In a last ditch effort I expanded my hunt, posting an interview request on a yahoo message board for werewolves. Some one calling himself Moonshadow quickly responded, “man, u must be crazy, weres would never come out for ur little magazine, so just forget it.”
I didn’t know what to say. His profile said that his hobbies included, “Shifting, Howling, and Tearing His Enemies Apart.” It listed his his occupation as, “KILLING MACHINE.” Proof enough for me that he was the real deal.
Other members of the pack thought I was trying to trick them into coming out into the open. They were convinced that I was a “Hunter.” A Hunter is a person who’s life revolves around tracking down and killing werewolves. That’s another column all by itself.
A man called Timberwolf sent me a nice little piece of hate e-mail.
“Woah, Wait a minute. Your looking for a man eating werewolf? Lemme guess why, oh, money, audience, ratings, your job. This is all about you and your article isn’t it? You want to make a whole group of people look bad, for your benefit and profit! Those kinds of people disgust me!”

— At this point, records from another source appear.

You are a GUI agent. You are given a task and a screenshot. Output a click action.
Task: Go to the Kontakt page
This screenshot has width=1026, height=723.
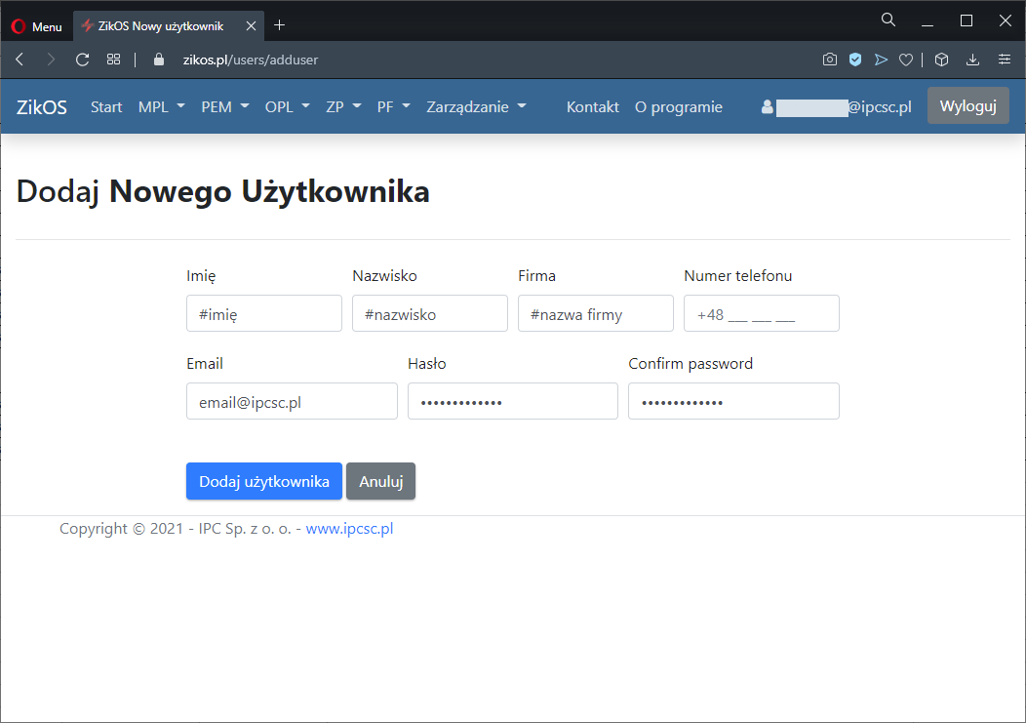coord(592,107)
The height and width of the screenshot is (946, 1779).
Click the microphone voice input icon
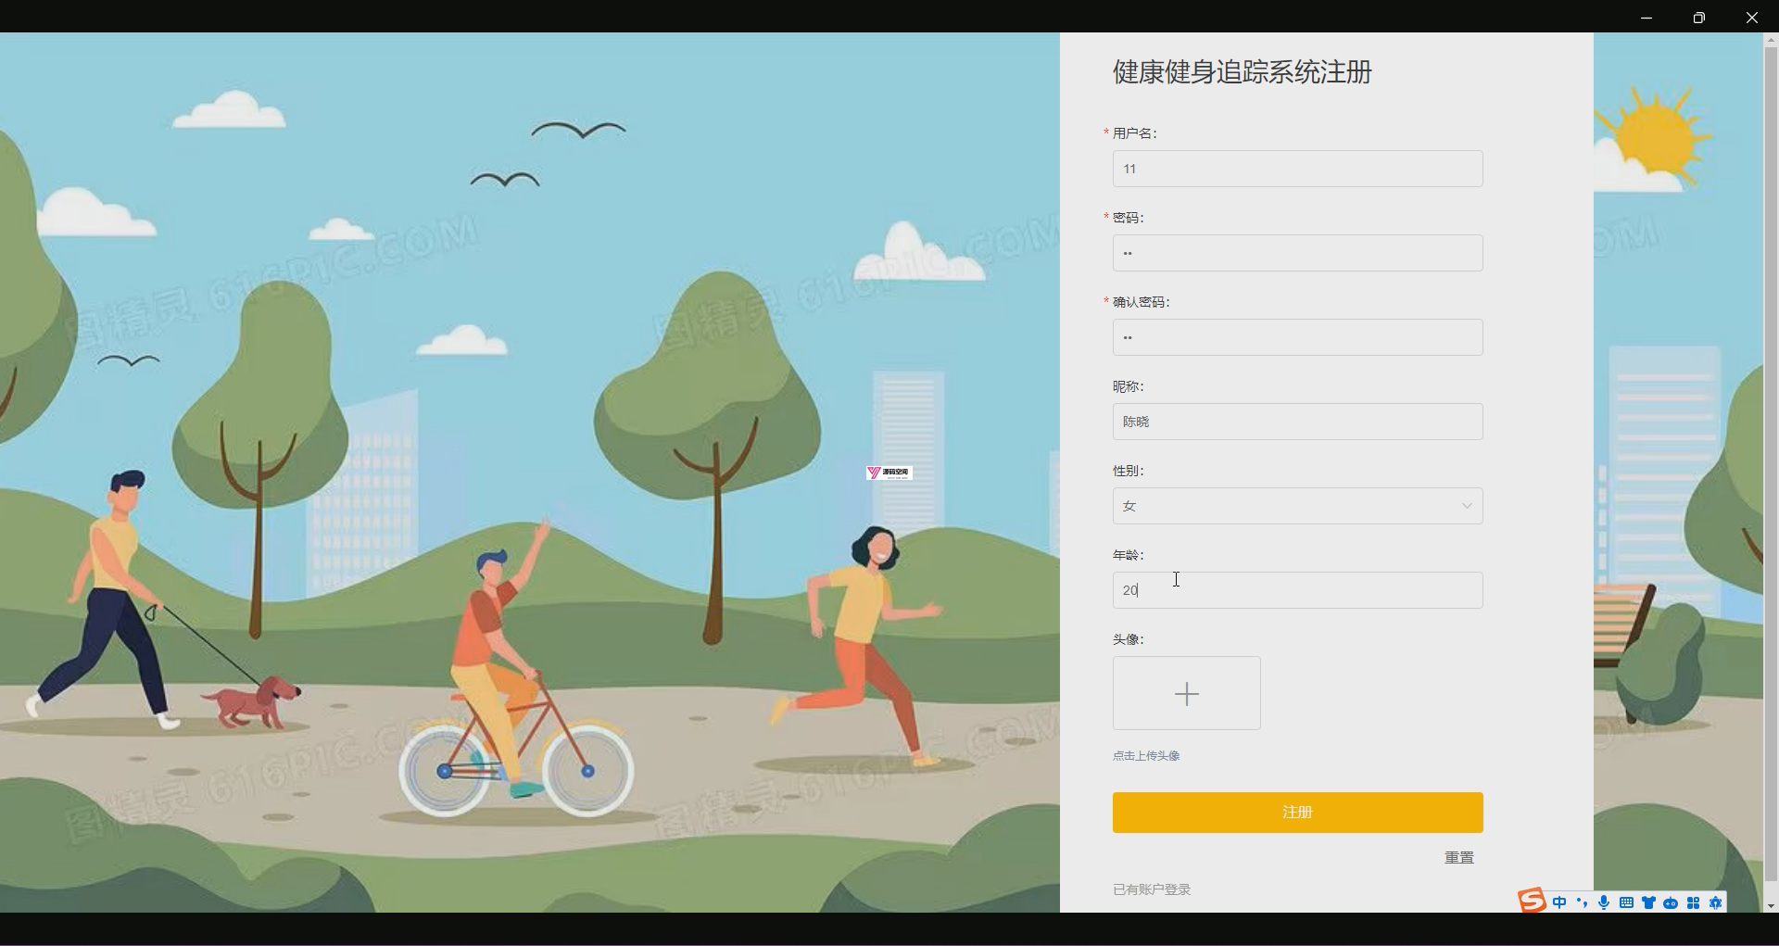(1604, 902)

Putting aside the huge financial rewards promised to me by the editors of Severe, I decided to back off and leave this group to themselves. Really I was trying to get a good story.
Teen Wolf where are you? Would I have to resort to my Plan B: putting a steak around my neck and heading out into the the woods?
A break in the case! Finally, someone would talk. A werewolf known as Windwalkingwolf agreed to answered a few of my questions.
Right away she explained that werewolves, “would never harm anyone except in self-defense. Wolves are by nature very shy.” To her being a werewolf meant, “accepting who and what you are” and “feeling peace in nature.”
The term therianthrope kept popping up in my research. WindwalkingWolf said that, “A therianthrope, or were, believes that part of their soul is wolf. Most believe we were born this way, although often it takes some sort of traumatic event to be awakened to that side of ourselves. “
She continued, “A real were does not hunt nor eat people. Although we love and are very loyal to a few select individual people. We tend to dislike the human race as a species and spend large amounts of time avoiding them.“ Fortunately for the human race but unfortunately for my article Windwalkingwolf wasn’t a vicious killer.
I asked what life as such a creature could be like. Her answer surprised me. She said, “I work, I play, I send my kids to school in the morning. Except now, I have accepted and embraced the wild in me, and the wild in everyone and everything, and I am no longer embarrassed to howl into the night. Embracing this part of me has given me peace, and I no longer care who thinks I am crazy for
the urges I get.”
She added that, “A were is much more likely to be able to take a step back from the rat race, and has a much stronger desire to get away from it all.” Imagine werewolves and hippies living in peace. It’s a nice thought.
I had found my werewolf and she was a lot like most people. She doesn’t, “experience uncontrolled rage” or “eat people.” She believes in the “joy and freedom” of being a wolf. We are all after those things. How we get there might be little different.
Werewolf myths and images will continue to persist. People grab hold of them and make them part of their lives. As Linda Godfrey had told me, “it’s in our human nature to enjoy hearing scary stories.”
Belief plays the most important part of all of this. Weres believe in the empowerment gained from the spirit of the wolf. Witnesses believe they’ve seen strange beasts in the darkness. Thanks to Teen Wolf I believe that werewolves are very good at basketball. The world is a complicated place.
Remember as Teen Wolf’s coach told him, “…Never get less than 12 hours sleep. Never play cards with a guy with the same first name as a city and never go near a lady with a tattoo of a dagger on her body. Everything else is cream cheese.”
Now the sun is coming up or should I say the moon is going down. I can’t type this stuff in the light of day.